1.
5 Million workers recently laid-off applied for U.S. unemployment benefits last week, proving that many Americans continue to lose jobs even if the economy seem to be slowly recovering.
The Labor Department released the latest figures, showing the 10th straight weekly decline in applications for jobless aid since its peak when the coronavirus hit hard in mid-March.
However, the number of people receiving unemployment aid slightly fell, meaning those who were laid off when businesses were shut down due to the pandemic have been recalled to work.
Job reports last week showed that employers added 2.5 million jobs last May, suggesting that the job market has reached the bottom.
While the economic recovery has slowly begun, yet only one in nine jobs lost last March and April has returned, and unemployment rate is still high at 13.3%.
Currently, 21 million people are officially classified as unemployed.

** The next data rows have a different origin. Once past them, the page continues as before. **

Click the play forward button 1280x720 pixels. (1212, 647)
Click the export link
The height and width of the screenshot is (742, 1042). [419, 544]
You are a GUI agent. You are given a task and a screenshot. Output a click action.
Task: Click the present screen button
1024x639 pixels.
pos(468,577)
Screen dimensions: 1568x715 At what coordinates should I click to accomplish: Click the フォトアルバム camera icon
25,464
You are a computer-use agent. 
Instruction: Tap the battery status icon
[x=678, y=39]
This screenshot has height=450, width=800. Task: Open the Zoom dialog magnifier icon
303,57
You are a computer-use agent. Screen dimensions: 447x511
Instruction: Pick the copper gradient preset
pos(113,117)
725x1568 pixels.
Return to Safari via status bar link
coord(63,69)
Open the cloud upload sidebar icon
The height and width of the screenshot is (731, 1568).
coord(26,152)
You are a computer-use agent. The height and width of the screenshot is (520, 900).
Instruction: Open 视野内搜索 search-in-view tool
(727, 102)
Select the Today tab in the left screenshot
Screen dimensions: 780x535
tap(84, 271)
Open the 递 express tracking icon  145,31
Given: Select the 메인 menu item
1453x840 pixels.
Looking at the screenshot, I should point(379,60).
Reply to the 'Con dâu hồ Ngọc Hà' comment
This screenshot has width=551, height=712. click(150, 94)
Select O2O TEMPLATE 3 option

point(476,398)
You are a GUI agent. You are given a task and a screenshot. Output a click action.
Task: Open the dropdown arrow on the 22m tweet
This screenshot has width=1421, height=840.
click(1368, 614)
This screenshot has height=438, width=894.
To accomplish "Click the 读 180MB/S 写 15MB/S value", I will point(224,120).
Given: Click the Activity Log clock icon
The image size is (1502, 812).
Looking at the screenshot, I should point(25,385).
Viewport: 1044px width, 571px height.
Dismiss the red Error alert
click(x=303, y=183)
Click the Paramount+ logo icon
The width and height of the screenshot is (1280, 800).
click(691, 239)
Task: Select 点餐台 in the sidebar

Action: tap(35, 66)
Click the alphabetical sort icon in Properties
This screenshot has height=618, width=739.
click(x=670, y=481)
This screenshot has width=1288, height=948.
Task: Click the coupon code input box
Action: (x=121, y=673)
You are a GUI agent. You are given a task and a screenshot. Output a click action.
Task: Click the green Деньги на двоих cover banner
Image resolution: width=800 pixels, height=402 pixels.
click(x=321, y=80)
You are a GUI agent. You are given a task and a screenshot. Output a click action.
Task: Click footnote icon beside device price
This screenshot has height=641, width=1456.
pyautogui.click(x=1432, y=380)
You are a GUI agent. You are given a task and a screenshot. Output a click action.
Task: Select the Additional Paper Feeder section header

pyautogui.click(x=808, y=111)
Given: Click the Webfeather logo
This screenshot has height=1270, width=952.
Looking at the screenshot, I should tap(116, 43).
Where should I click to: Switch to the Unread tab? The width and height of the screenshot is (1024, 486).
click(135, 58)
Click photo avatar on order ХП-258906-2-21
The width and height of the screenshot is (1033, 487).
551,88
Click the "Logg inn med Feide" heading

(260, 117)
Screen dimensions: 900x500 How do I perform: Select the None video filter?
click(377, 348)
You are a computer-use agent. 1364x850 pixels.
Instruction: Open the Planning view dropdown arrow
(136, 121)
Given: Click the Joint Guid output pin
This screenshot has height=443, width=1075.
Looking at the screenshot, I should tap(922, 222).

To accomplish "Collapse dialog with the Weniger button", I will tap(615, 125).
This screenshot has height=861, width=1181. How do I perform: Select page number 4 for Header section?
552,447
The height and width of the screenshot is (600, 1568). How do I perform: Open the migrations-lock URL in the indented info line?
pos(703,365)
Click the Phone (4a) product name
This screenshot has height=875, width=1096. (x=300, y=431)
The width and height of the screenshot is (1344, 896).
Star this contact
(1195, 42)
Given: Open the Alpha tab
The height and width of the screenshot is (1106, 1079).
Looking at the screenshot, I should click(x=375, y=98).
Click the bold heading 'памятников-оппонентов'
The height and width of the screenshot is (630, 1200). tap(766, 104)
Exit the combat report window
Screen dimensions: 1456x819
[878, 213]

Factoring in those who lost jobs but did not search for new ones and those whom the government said were erroneously categorized as employed in the May jobs report, economists estimate 32.5 million people are out of work.
Additional 706,000 people applied for jobless benefits last week according to Thursday’s report, under a new program for self-employed and gig workers that made them eligible for aid for the first time.
The government did not include them in the official count, as these figures were not adjusted for seasonal variations.
The National Bureau of Economic Research, the association of economists that is the official arbiter of recessions, said that the economy started to fall into a deep recession in February.
On Wednesday, the Federal Reserve estimated that the economy would shrink 6.5% this year.
Jobless Americans have been receiving significant support from unemployment benefits, with total payments reaching $94 billion in May, including an additional $600 a week from the federal government.